We’ve been traveling with our daughter since she was a baby, and she has actually become a “pro-traveler” in her own right. Not only is she an excellent travel companion (so fun!), she’s learned what is most important to her and what she can live without. She’s also learned what to expect while traveling to new places, and what behaviors are appropriate and inappropriate (and how this may change in different environments). All of these experiences have taught her how to deal with change.
2. Traveling teaches multiculturalism and diversity
Traveling exposes children to different races, religions, and cultures, and is a fundamental part of building a tolerant, well rounded child. It gives children a sense of the world, which they may otherwise be unexposed to. Exploring new languages, foods, clothing, music, art, etc. builds knowledge and awareness of our world. A multicultural education is only becoming more important to understand each other and work together in a globalized environment. Research suggests that traditional education systems still used in the 21st century are not sufficient for preparing children for today’s globalized world (Thomas & Brown, 2011). I would imagine that this may be the case in my daughter’s homogeneous elementary classroom in rural Pennsylvania, which is still operating in a building without A/C (not kidding) and a library with a card catalog. Thus building experiences composed of play, exploration, and travel is even more important for children today.

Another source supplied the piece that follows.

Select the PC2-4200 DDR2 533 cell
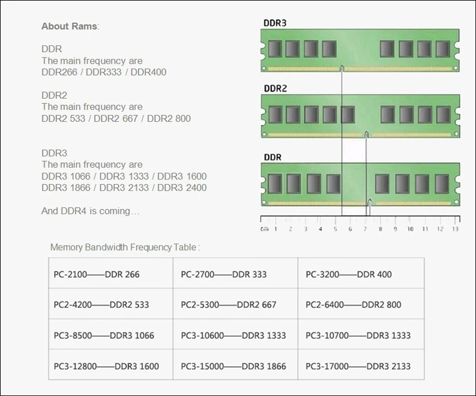The image size is (476, 396). (111, 304)
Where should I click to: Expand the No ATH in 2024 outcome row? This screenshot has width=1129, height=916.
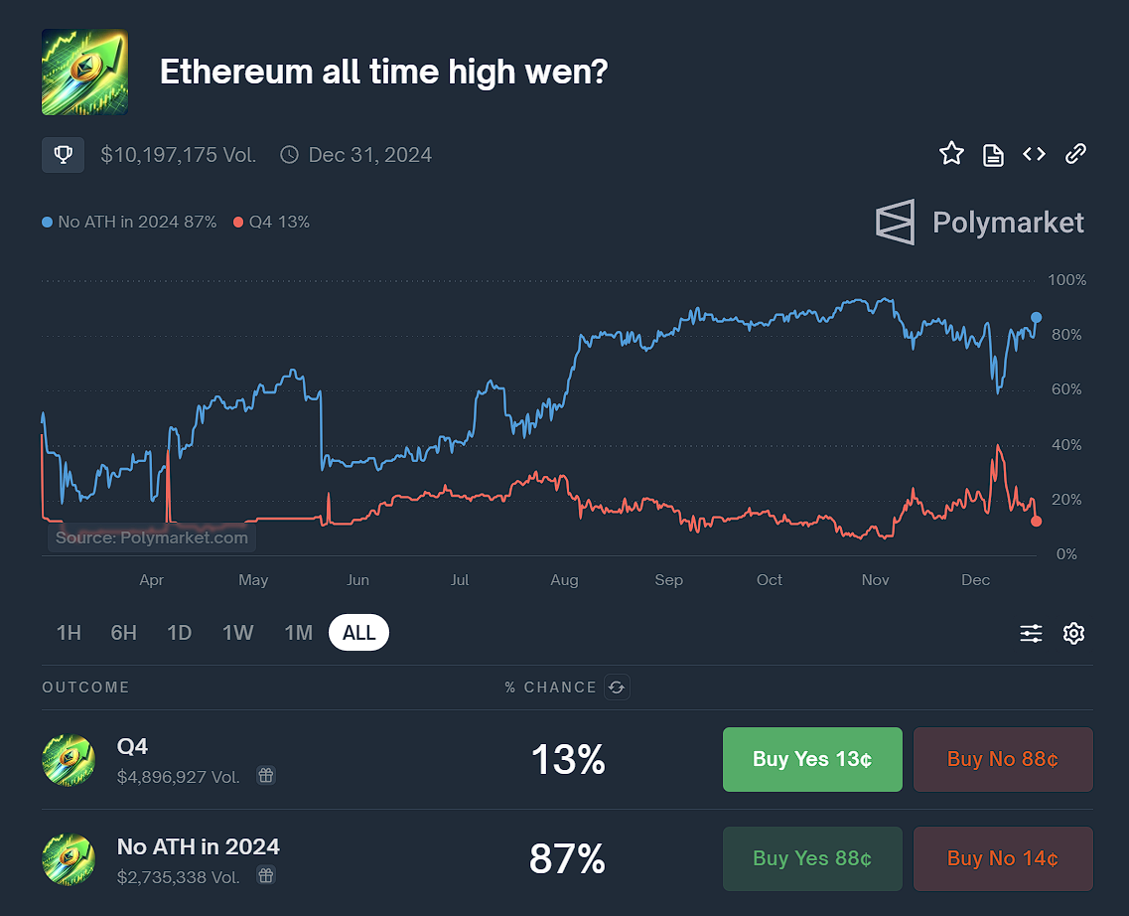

3. Traveling creates opportunities for hands on learning
It is certainly the case that traveling can help supplement classroom lessons. When we take our daughter out of school to travel, we build in opportunities to explore museums, parks, gardens, plays, aquariums, and pull out a map to show where we are and where we are going. We talk about languages and eat local foods. We take local transportation and discuss the history of the city. We pull out and count aloud local currency to pay for meals, and talk about our favorite things as we go. And of course, we also stop at most playgrounds along the way. We try to see the world as both a classroom and a playground- exactly what it is for a child. These opportunities provide excellent ways to demonstrate and build on the skills she has been taught in a classroom.

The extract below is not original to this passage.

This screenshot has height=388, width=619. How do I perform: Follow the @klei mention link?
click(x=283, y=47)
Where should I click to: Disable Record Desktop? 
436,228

4. Traveling helps build important life skills.
Children can learn social skills, like engaging in good conversation, etiquette, cultural understandings, and just plain good manners while traveling. This is important to us, as these are values and traits that we want our daughter to grow up having.
Traveling can also teach financial literacy and decision making, something that is absolutely missing from our current K-12 education. We prioritize the places we visit, and often make decisions not to do (or buy) certain things. We talk about why don’t need everything, and how it is important to make good financial decisions.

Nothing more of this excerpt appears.